Noch ist jeder Mensch ein Individuum, ein einzigartiges Exemplar einer Mischung der Gene seiner Mutter und seines Vaters. Wenn er unter bestimmten Eigenschaften leidet, die ihm seine Eltern mitgegeben haben, dann kann er sich aber dennoch sagen: Ich bin einzigartig, entstanden auch durch Zufall, es hätte auch anders sein können. Ein genetisch veränderter Mensch kann das aber nicht mehr. Er blickt mit Verbitterung auf seine selbstsüchtigen Eltern, die ihn zu dem gemacht haben, was er ist, eine Art Frankenstein-Monster, nicht entstanden durch eine Laune der Natur, sondern durch reine Hybris.
5. Und am Ende mal ganz profan: Was, wenn die gewünschte genetische Veränderung nicht so funktioniert wie geplant? Gibt man das Baby an das Biounternehmen zurück, wie eine reklamierte Ware?

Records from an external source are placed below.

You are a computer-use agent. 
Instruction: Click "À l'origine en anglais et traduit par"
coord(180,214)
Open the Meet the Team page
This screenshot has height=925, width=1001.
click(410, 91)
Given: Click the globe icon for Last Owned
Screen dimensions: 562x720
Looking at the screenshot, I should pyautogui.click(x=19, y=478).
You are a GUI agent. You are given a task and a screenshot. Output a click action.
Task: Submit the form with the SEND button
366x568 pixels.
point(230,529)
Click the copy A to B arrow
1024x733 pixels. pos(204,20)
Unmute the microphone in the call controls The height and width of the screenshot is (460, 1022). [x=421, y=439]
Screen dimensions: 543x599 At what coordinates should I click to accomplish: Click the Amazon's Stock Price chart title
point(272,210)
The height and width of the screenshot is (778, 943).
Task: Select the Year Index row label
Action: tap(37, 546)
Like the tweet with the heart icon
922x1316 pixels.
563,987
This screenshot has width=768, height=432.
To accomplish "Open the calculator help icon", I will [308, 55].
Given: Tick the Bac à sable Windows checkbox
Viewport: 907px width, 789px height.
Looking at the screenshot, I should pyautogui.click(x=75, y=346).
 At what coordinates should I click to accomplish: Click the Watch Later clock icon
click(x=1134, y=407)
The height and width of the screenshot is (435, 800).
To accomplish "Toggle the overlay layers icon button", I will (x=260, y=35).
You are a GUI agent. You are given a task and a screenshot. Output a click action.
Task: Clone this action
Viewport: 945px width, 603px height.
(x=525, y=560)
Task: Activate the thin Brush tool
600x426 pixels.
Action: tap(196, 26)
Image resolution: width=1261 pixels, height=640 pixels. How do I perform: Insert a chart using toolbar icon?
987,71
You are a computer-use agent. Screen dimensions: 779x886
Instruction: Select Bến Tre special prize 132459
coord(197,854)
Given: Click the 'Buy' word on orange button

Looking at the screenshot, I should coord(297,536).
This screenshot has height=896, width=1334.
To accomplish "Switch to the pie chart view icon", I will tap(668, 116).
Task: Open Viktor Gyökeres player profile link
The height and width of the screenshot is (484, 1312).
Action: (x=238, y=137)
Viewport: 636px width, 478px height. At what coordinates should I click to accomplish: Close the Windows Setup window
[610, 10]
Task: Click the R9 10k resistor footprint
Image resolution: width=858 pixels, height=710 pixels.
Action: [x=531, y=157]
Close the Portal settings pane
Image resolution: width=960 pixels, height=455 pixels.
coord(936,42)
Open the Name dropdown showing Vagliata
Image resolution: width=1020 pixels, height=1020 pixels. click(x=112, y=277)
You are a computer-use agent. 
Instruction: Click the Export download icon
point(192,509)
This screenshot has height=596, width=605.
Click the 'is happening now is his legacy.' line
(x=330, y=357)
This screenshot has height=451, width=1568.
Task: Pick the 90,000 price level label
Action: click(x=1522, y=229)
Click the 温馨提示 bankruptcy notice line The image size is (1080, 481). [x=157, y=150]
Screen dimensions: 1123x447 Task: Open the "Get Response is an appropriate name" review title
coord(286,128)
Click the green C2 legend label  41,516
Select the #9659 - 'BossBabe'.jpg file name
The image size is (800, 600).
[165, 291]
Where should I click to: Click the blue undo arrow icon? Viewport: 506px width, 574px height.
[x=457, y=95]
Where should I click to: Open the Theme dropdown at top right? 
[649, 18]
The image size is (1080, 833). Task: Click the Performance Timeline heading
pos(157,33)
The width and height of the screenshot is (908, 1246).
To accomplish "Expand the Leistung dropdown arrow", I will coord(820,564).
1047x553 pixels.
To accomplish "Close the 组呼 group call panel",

6. Mal ganz persönlich, in eigener Sache: Seit wenigen Monaten arbeite ich in einem Betrieb, der mit Menschen mit Behinderung arbeitet. Ganz profan, als Koch. Es ist das erste Mal, dass ich mit gehandicappten Menschen arbeite, bislang hatte ich in dem Feld keine Erfahrungen. Es dürfte sicherlich nicht wenige Menschen geben, die auf diese Menschen herabsehen, als "genetisch minderwertig". Ich tue es nicht.
Es ist eine tägliche Herausforderung, mit diesen Menschen zu arbeiten, anstrengend und manchmal nervt es mich auch. Andererseits ist es aber auch spaßig und lustig, und der bunt gemischte Haufen ist absolut liebenswert. Und wenn man sie so nimmt, wie sie nun einmal sind, dann sind sie absolut gerade heraus und entweder mögen sie dich oder eben nicht (und die meisten mögen mich).
Perfektion ist nicht alles, und das sage ich, der eher ein Perfektionist ist.